### Try it
Copy down every line of the data that follows exactly. Omit the pictures.

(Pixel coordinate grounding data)
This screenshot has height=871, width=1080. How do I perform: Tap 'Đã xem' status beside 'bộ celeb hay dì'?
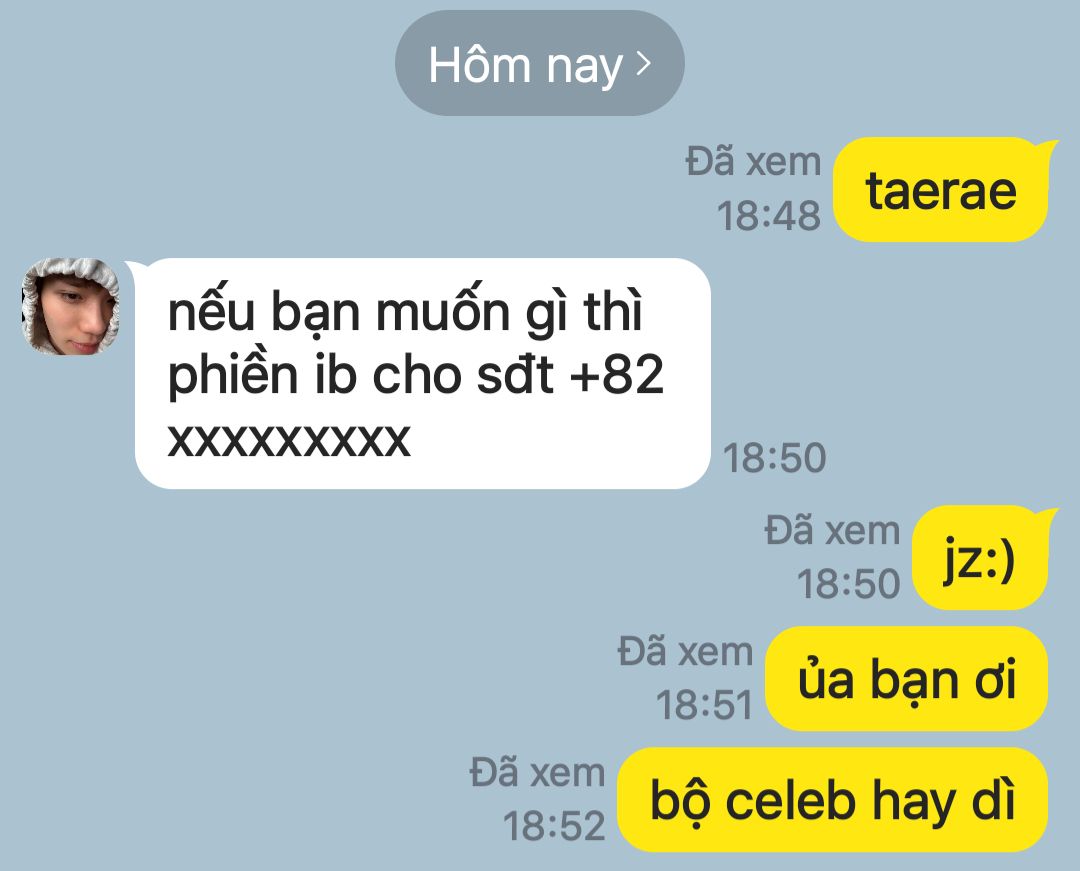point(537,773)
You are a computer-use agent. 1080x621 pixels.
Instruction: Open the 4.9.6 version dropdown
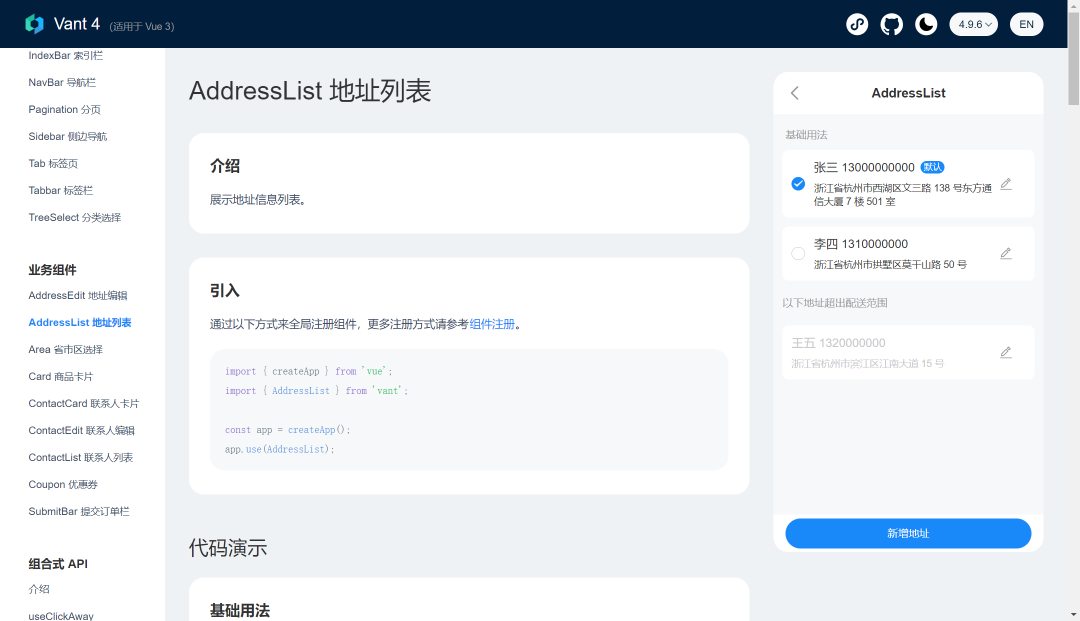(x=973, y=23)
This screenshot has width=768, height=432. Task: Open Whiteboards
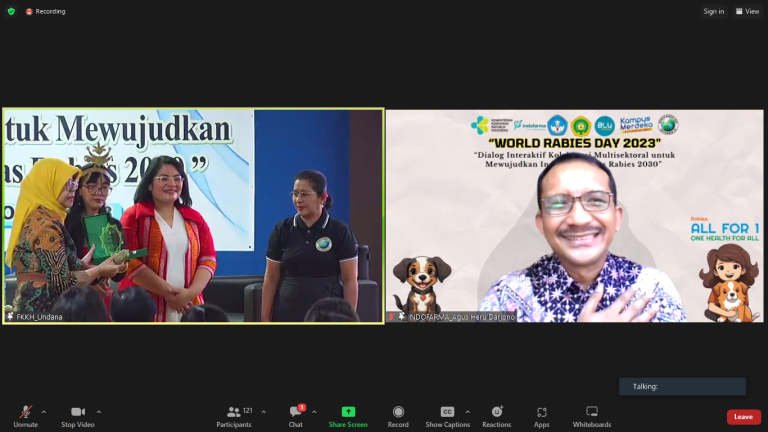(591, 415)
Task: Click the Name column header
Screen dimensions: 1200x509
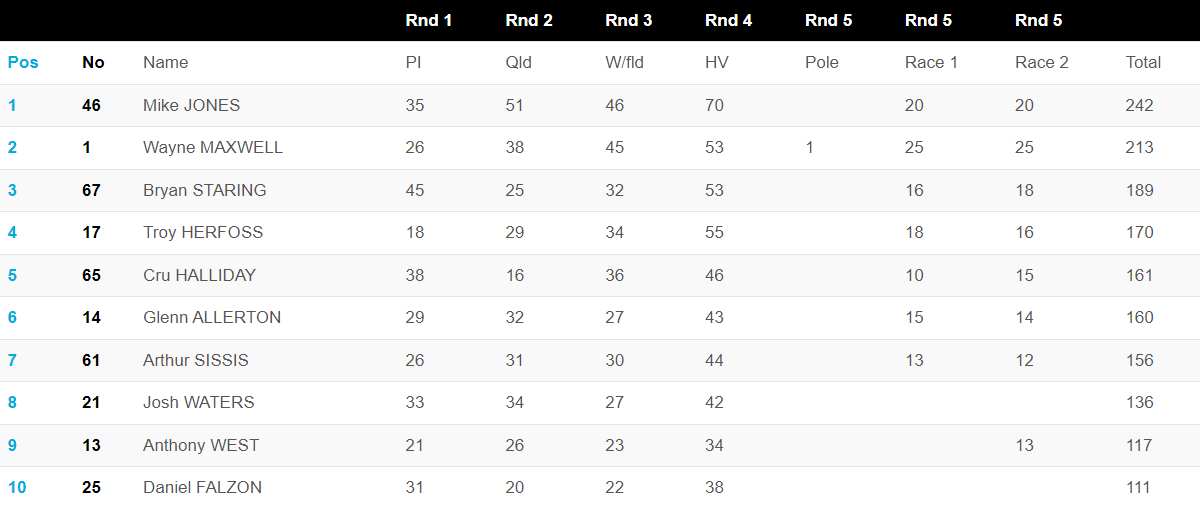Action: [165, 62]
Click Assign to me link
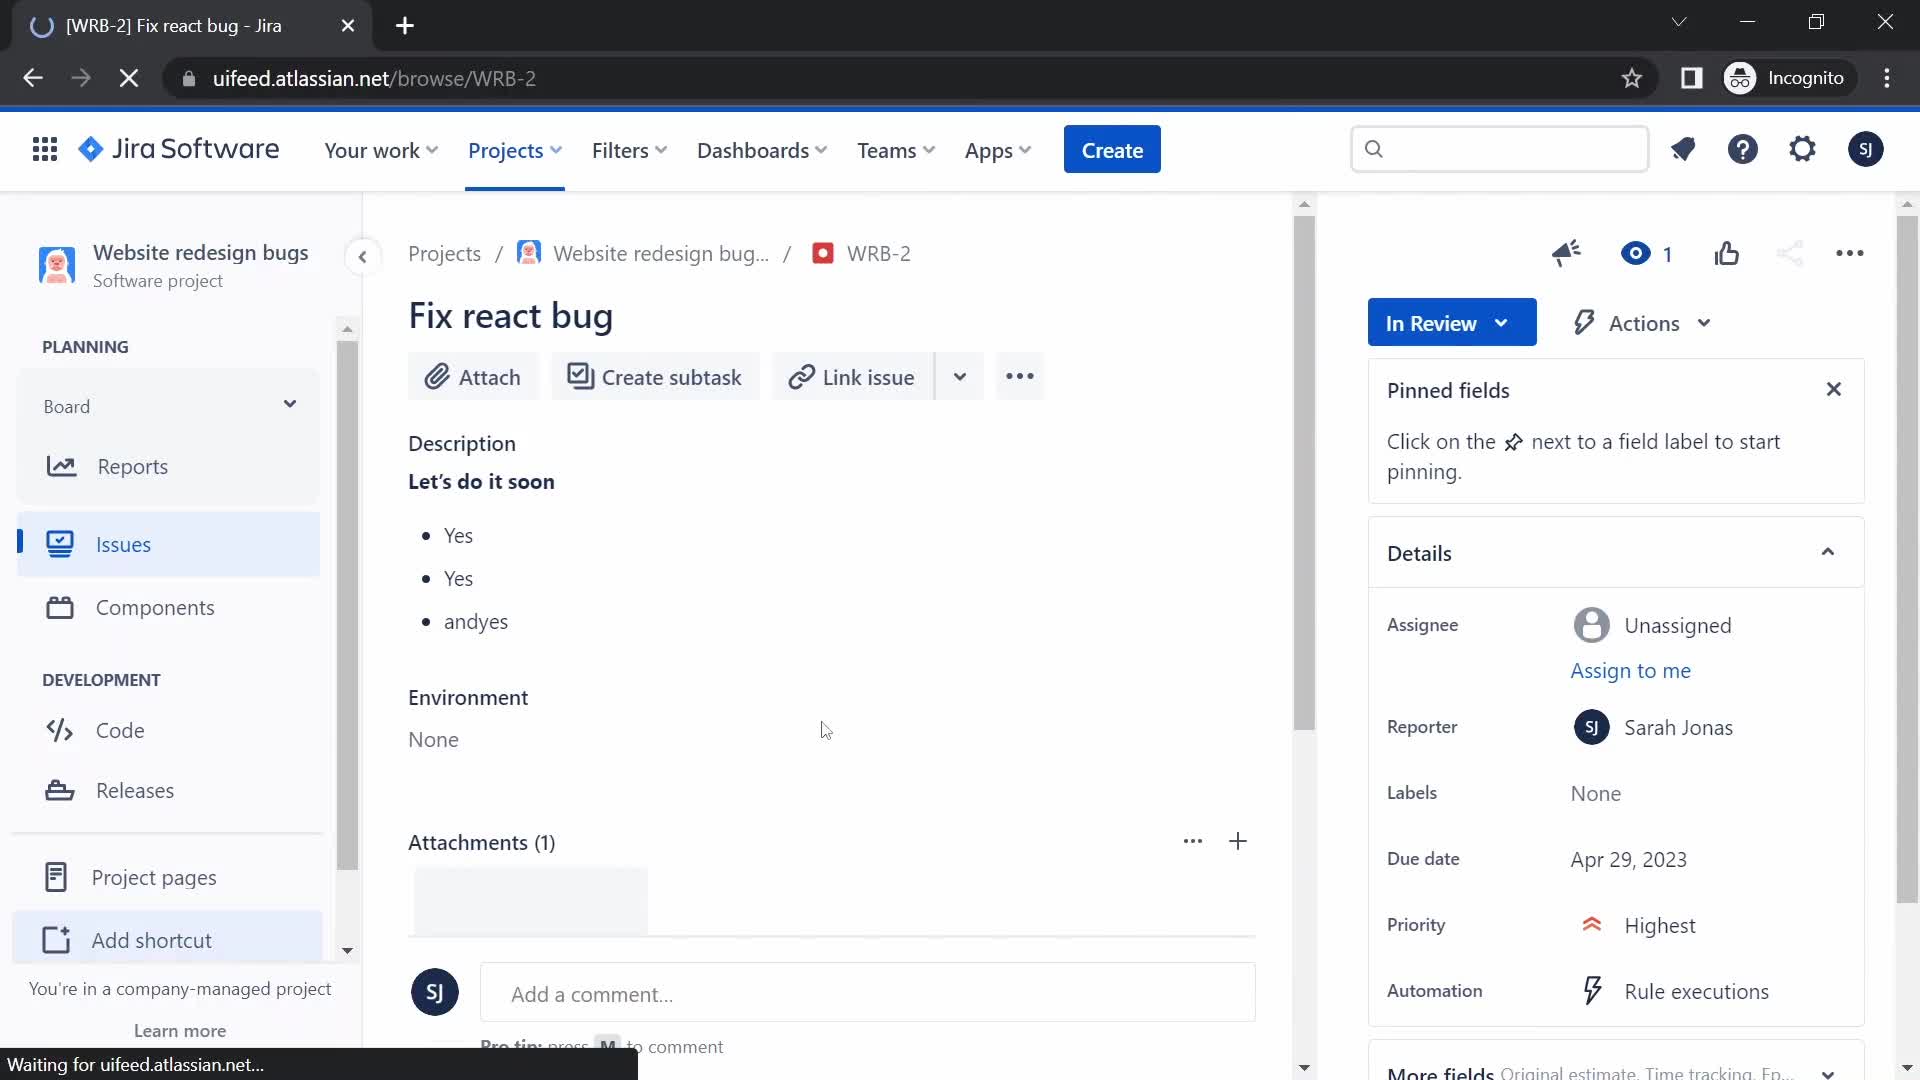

### Completed task
This screenshot has height=871, width=1080. How do I perform: Tap 'Đã xem' status beside 'bộ celeb hay dì'?
point(537,773)
You are a computer-use agent. 1080x621 pixels.
Instruction: Open the 4.9.6 version dropdown
(x=973, y=23)
This screenshot has width=768, height=432. Task: Open Whiteboards
(591, 415)
Task: Click the Name column header
Screen dimensions: 1200x509
Action: [165, 62]
Click Assign to me link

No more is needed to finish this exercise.